At the iDEA Hackathon 2013 which took place at Tinapa, Calabar, Team 8 developed and presented an app called HealthLaunchPad, and walked home with the 3rd place prize. Team 8 comprises of two people Oguntade Temitope and Olofu Mark. Tope has a B.Eng (Electrical & Computer Engineering), while Mark holds a B.Tech (Mathematics with Computer Science).
Of course, we thought you would love to hear from them about their experience at the competition.
What were your individual responsibilities on the team?
Tope handled Server-side Development, specifically performance storage mechanisms and algorithms, while Mark was responsible for Client-side Development, mostly effective user-interfacing and signaling.
How did the team come into existence?
The two of us have been working together for a while before the iDEA Hackathon. We both won the 2012 ISPON Software Conference and Competition. As such, participating as a team again at this event was simply a logical step.
What are your plans for continuity and to leverage on the success at Tinapa?
The hackathon turned out to be inclined around fun/business than software development.

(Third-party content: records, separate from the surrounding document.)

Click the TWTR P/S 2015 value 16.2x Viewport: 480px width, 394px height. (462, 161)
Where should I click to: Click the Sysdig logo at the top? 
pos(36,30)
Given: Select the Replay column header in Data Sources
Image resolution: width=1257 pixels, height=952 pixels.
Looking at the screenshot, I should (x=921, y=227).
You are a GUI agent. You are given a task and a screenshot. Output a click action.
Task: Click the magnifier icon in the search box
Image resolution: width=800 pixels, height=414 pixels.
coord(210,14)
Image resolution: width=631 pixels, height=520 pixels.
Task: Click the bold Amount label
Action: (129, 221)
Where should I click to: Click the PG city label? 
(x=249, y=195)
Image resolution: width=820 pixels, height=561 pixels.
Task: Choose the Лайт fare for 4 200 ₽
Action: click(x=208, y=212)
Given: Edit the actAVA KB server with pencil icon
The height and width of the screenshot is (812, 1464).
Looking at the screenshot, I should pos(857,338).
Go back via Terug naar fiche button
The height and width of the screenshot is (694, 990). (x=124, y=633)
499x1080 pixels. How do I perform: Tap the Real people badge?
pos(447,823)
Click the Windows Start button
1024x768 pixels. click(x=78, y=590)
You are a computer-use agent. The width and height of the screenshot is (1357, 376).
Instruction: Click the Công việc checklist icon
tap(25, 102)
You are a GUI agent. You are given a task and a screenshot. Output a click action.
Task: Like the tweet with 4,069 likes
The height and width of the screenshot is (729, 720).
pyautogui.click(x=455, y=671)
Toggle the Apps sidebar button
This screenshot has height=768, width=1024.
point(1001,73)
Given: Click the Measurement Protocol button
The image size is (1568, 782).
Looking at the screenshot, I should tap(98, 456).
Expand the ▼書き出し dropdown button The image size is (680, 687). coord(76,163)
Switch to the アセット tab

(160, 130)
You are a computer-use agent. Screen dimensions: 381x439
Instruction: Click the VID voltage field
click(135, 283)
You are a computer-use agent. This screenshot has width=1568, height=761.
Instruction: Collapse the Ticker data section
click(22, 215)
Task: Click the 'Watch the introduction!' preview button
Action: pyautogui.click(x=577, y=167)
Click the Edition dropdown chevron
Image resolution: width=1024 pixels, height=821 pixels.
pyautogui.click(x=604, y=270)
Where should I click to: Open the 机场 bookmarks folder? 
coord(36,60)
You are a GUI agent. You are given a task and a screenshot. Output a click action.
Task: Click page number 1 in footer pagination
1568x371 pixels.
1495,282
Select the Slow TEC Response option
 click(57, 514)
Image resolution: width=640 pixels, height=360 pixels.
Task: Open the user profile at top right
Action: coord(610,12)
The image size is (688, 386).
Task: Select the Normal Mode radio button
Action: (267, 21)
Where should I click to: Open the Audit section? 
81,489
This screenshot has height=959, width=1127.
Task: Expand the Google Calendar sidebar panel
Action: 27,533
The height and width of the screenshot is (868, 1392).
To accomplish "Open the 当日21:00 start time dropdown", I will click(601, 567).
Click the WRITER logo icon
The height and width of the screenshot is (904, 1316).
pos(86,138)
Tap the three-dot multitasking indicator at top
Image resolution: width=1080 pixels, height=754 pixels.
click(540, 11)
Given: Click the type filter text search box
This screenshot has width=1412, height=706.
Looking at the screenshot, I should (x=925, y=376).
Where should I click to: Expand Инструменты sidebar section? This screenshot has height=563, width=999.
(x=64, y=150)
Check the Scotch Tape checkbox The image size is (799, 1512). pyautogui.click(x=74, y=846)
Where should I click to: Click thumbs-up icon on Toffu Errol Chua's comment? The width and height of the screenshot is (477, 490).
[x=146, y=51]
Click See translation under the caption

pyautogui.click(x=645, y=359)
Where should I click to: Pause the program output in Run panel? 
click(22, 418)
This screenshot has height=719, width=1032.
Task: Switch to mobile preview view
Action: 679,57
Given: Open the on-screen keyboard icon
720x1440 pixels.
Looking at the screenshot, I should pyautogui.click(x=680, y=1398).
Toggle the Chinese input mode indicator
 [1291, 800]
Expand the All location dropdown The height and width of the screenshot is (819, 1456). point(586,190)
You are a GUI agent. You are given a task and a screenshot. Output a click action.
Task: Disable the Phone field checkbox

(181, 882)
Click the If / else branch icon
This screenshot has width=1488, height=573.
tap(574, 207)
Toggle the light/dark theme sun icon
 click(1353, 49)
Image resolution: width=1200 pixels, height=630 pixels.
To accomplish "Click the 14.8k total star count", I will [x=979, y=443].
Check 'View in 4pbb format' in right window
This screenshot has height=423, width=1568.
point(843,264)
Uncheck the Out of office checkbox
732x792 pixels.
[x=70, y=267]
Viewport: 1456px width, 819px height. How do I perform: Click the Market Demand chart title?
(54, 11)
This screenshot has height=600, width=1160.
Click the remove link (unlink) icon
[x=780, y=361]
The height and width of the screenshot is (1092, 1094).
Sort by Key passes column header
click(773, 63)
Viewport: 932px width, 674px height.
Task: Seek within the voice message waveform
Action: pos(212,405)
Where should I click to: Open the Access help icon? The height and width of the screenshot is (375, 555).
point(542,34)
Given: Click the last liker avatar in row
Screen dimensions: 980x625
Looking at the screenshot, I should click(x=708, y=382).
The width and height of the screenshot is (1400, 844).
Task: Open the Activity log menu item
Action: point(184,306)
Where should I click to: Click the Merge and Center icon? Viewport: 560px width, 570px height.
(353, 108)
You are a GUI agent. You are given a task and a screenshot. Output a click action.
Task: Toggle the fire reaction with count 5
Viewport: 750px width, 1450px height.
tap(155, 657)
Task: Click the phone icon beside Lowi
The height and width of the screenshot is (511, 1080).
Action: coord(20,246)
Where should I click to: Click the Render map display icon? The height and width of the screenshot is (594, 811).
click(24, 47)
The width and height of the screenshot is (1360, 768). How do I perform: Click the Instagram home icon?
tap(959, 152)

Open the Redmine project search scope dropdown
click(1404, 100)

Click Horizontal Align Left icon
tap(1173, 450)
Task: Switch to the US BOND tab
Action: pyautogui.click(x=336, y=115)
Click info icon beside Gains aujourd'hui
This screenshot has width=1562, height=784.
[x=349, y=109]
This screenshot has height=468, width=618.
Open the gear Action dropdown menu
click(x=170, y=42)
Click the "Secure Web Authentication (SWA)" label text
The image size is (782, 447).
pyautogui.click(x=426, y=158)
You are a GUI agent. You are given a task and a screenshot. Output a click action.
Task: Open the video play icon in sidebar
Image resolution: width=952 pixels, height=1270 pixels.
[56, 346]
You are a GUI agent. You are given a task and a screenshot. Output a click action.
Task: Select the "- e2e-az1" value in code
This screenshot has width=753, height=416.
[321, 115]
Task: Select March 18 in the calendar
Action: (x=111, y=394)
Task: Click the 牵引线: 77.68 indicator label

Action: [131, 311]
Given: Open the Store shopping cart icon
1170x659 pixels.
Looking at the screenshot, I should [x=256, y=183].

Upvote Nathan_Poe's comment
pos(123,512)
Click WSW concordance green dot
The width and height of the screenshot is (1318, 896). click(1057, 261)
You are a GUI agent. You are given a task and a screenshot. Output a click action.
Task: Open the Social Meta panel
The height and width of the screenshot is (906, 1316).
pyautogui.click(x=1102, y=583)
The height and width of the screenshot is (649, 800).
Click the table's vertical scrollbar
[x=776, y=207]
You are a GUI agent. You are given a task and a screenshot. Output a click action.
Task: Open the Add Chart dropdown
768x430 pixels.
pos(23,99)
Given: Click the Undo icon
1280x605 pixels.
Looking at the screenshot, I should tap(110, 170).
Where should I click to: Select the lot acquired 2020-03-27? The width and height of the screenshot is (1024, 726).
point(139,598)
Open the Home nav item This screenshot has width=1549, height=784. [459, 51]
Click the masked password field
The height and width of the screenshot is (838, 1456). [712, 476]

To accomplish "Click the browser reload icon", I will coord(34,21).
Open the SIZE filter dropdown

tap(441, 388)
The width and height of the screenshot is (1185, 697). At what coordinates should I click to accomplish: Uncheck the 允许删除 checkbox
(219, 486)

In our opinion, the Judges turned out to be less realistic. They wanted well researched business plans, excellent software prototypes and well-rehearsed pitches in less than 40 hours. Surprisingly, teams were designed to consist solely of programmers. The ideas from Tinapa have been garbaged. No ‘investor’ seemed interested in any of the projects. It was all about the fun of contest.
What were the specific challenges faced at the hackathon, and how were those challenges solved?
Challenges faced? Late arrival and previous late nights made things unusually difficult. On arrival, we had just 3 hours to sleep, come up with an idea, PowerPoint slides, a business plan, pitch the idea and start the hackathon. At a point we had to leave the contest lab for some rest. We had no meaningful software development challenge.
What are the lessons each team learnt from their experience at the hackathon?
It was really difficult to learn meaningful/new things under unrealistic conditions. It was supposed to be a hackathon for HACKERS but judging was principally business-minded. We don’t seem to understand how to resolve that.